Originally envisioned as a Tales From The Crypt feature film (much like DEMON KNIGHT and BORDELLO OF BLOOD), producer Robert Zemeckis liked the idea so much that he pushed to have it stand separate from the series. Zemeckis hired Peter Jackson and Fran Walsh to write the film after they’d conceived of the idea during the script-writing phase of HEAVENLY CREATURES. Zemeckis intended to direct initially, but felt that Jackson was better suited when the script was complete.
Michael J. Fox was the original choice to play paranormal “investigator” Frank Bannister and he was sold on the "macabre" nature of the script. The film required more digital effect shots than any other film up to that point, a burden that went to Jackson’s Weta digital, which would later do the effects work for Jackson’s LORD OF THE RINGS TRILOGY and THE HOBBIT TRILOGY. THE FRIGHTENERS was shot, unsurprisingly, in New Zealand, but made to look like the Midwest United States. Filming took place from May to November 1995, one of the longest productions that Universal had ever approved at the time. It was an overwhelming process for the young effects company and eventually Zemeckis brought in help from ILM to assist in getting the massive amount of effects work completed.

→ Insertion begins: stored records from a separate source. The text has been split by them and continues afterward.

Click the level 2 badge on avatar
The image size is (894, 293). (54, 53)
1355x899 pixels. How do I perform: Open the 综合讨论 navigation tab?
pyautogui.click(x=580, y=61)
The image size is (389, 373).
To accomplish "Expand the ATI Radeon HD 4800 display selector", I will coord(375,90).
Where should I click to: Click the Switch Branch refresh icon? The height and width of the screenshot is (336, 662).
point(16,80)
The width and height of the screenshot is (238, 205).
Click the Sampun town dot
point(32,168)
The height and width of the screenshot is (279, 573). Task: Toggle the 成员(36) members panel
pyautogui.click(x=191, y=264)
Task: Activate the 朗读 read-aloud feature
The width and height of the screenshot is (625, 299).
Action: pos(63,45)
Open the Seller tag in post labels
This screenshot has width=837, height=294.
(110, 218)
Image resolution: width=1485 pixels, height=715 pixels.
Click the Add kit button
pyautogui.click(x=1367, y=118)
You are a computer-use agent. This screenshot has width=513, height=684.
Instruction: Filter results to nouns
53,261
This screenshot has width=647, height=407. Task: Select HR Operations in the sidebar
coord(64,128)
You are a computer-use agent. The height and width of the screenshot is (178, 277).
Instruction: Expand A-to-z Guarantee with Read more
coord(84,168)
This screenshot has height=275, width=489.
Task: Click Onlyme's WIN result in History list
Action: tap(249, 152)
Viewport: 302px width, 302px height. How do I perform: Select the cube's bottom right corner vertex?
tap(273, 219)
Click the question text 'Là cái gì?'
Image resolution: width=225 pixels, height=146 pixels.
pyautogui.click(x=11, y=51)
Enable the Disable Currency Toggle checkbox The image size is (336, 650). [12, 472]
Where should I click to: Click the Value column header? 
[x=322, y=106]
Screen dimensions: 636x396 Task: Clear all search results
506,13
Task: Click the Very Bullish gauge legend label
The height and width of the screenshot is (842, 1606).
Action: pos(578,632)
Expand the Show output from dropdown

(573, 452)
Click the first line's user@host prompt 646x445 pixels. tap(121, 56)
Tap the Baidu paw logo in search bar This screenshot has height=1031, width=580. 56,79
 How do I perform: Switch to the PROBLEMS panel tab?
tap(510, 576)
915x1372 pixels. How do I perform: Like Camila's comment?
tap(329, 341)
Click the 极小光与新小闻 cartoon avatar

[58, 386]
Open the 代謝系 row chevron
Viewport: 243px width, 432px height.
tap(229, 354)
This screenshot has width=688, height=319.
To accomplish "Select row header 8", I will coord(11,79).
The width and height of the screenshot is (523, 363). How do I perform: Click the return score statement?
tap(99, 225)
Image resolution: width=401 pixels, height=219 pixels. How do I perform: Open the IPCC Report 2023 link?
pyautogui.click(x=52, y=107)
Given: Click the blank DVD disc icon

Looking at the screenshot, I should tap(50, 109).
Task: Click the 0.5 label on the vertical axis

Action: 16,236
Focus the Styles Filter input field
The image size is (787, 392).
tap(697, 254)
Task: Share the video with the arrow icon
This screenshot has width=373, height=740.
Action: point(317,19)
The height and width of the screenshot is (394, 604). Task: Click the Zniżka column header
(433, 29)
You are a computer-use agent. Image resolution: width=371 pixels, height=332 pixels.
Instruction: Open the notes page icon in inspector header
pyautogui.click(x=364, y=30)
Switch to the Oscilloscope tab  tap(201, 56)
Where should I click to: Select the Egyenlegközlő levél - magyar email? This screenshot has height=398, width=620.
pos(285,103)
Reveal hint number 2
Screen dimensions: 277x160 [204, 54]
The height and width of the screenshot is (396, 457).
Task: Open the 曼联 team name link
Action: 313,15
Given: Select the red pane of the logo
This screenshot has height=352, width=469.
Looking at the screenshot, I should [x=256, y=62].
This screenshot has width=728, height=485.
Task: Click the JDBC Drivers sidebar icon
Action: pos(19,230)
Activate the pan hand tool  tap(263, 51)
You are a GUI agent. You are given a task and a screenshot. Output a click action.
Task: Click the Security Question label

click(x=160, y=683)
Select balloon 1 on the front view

When a rough cut was shown to executives, they were so impressed that they decided to shift the film from its original October 31, 1996 to July 19, 1996, smack dab in the middle of the summer tentpole season. It proved to be the film’s undoing, as it failed to ignite the box office and although received generally solid reviews, was mostly forgotten about. Since that time, Jackson has become a household name, particularly with his work on THE LORD OF THE RINGS TRILOGY, which has left his American debut largely in the dark.
However, as the years pass, more and more people are discovering this gem from the prolific director’s repertoire and giving it the due it deserves.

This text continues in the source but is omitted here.